どちらも紫式部が凄く悪女になっていて^^;おいおいホントかよ、と思ったのですがどうなんでしょうねー。
ここまで一人の人に尽くして仕えることが出来るって切ない部分もありましたけど、羨ましいなと思いました。
本作を読むまでは、清少納言のイメージは「鼻持ちならない才女」でした(^_^;)。
ガラッと変わりましたねぇ。
中宮定子や宰相の君との関係が、とても素晴らしかったです。
逆に、紫式部には…。もちろん対照のためにこういう描かれ方をしたのでしょうが(^_^;)。
冲方丁さんの「はなとゆめ」は図書館で予約したんですけど読みきれなくって未読のまま返却しちゃったんでしすよねぇ。

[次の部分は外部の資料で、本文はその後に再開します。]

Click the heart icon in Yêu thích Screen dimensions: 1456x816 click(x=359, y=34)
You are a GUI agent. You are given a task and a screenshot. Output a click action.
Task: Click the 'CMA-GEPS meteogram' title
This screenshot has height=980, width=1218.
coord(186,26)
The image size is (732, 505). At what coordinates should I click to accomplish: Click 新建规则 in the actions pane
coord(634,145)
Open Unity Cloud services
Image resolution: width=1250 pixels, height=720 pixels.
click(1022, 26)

又そのうち借りてこなくちゃと思ってるんですが、いつになることやら・・・。
紫式部の描かれかたが、ちょっとどうなの?って感じでしたよねぇ。実際はどうなんでしょうね。
ここまで誰かに尽くせるというのは凄いことだと思いますけど、読んでてすごく切なかったですね。
「鼻持ちならない才女」ですか!それはまた…(笑)でも、本作を読むとイメージが全く違ってきますね。

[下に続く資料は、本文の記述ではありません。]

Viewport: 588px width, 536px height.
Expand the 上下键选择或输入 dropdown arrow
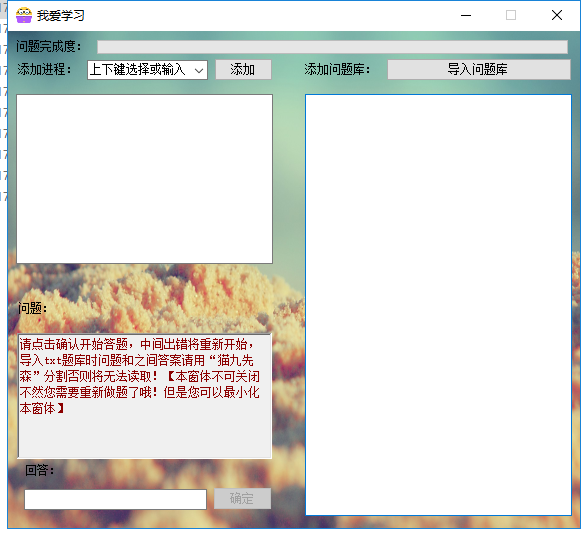(199, 70)
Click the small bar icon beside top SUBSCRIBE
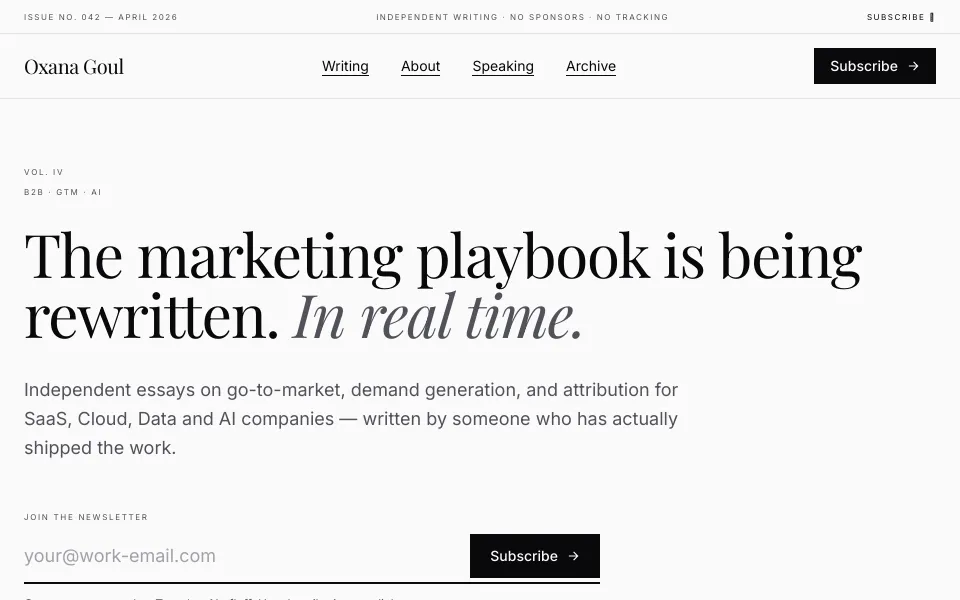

定子や宰相の君との主従関係、信頼関係は私も凄いなと思いました。ここまで思いあえる関係を築けるというのは羨ましくもありました。
紫式部の描かれ方にはちょっと引いちゃいましたよねー。もうちょっとソフトに描いてほしかったなぁと思わないことも…(^-^;
>それにしても、時の権力者であるはずの帝であっても、ままならないことというは多かったんですねぇ。
これは私も思いました!なんというか、特権階級もまた大変なんだな、と思わされたり。。。この時代の物語、もっと読みたくなりました。
歴史上の人物ということぐらいの認識だったのが、ぐーんと身近に感じられる作品でしたね。そして、人の上に立つというのは、なかなか大変なことなんだなぁと私も思いました。